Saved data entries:
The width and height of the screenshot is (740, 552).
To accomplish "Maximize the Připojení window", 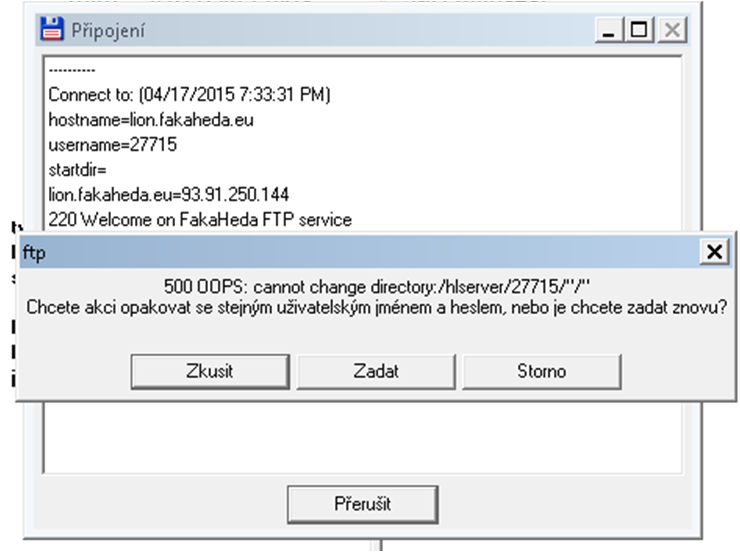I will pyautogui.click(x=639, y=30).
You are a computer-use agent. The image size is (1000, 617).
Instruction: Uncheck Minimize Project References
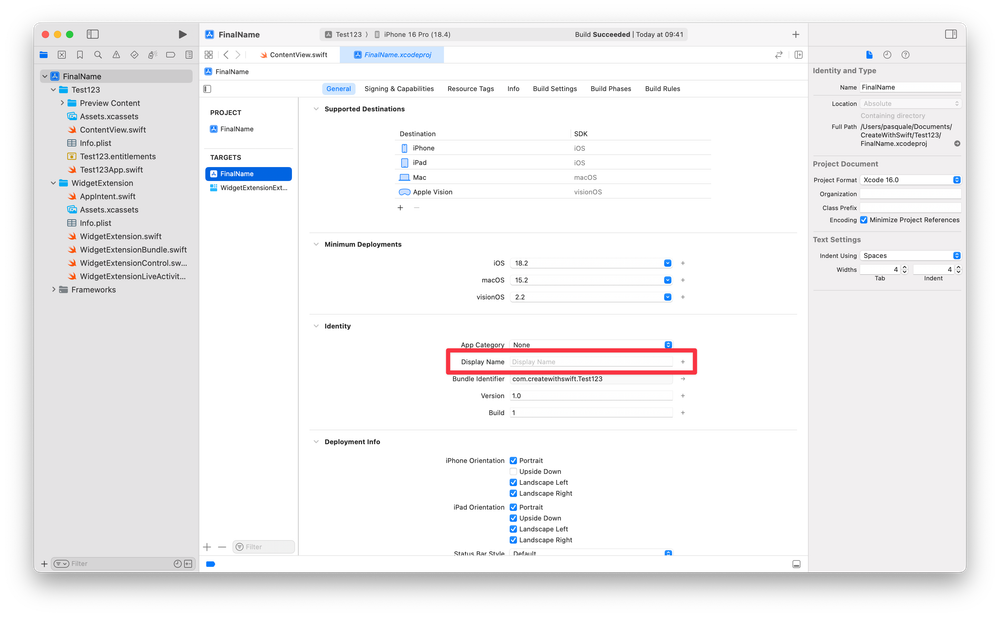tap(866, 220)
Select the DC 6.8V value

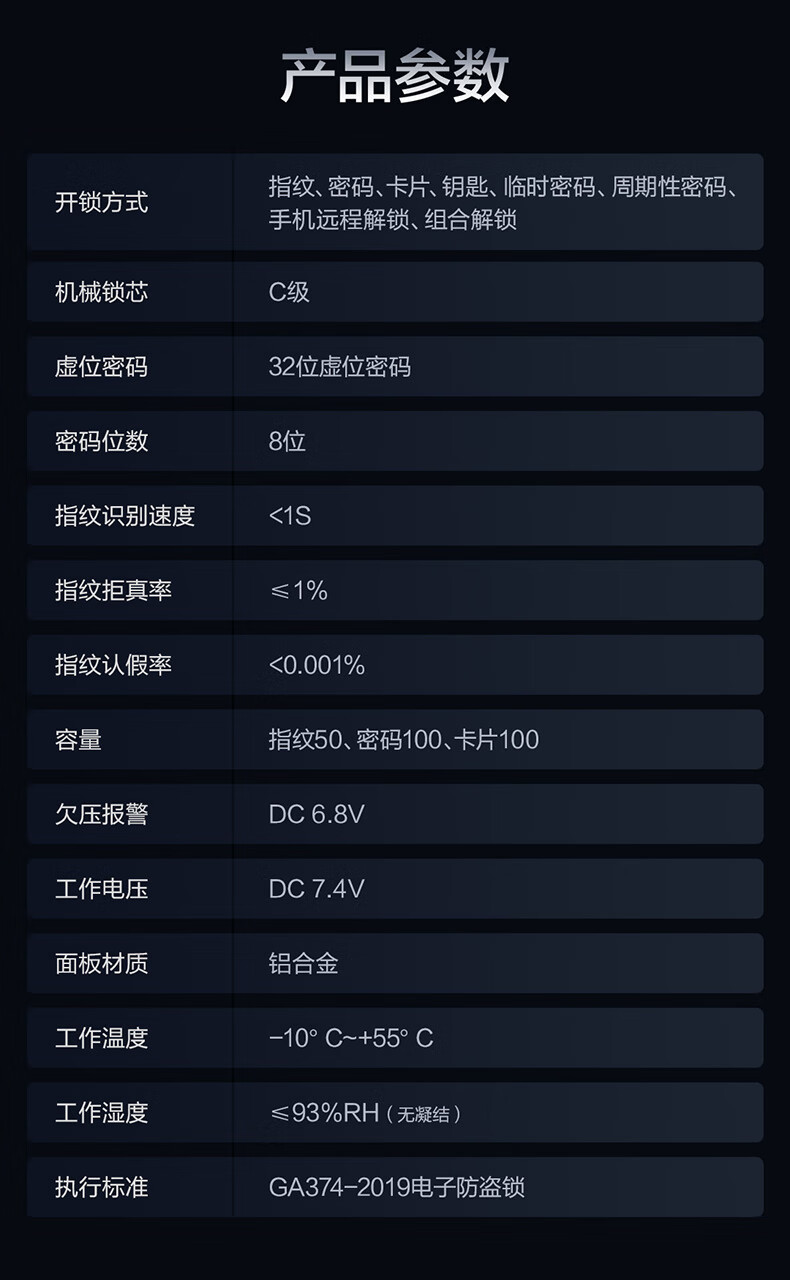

> The problem: Every line from the one containing "You are a computer-use" to the final line of the records should be duplicated exactly; no picture is to be copied.

> Written solution:
You are a computer-use agent. The image size is (1000, 617).
Instruction: Uncheck Minimize Project References
tap(866, 220)
Select the DC 6.8V value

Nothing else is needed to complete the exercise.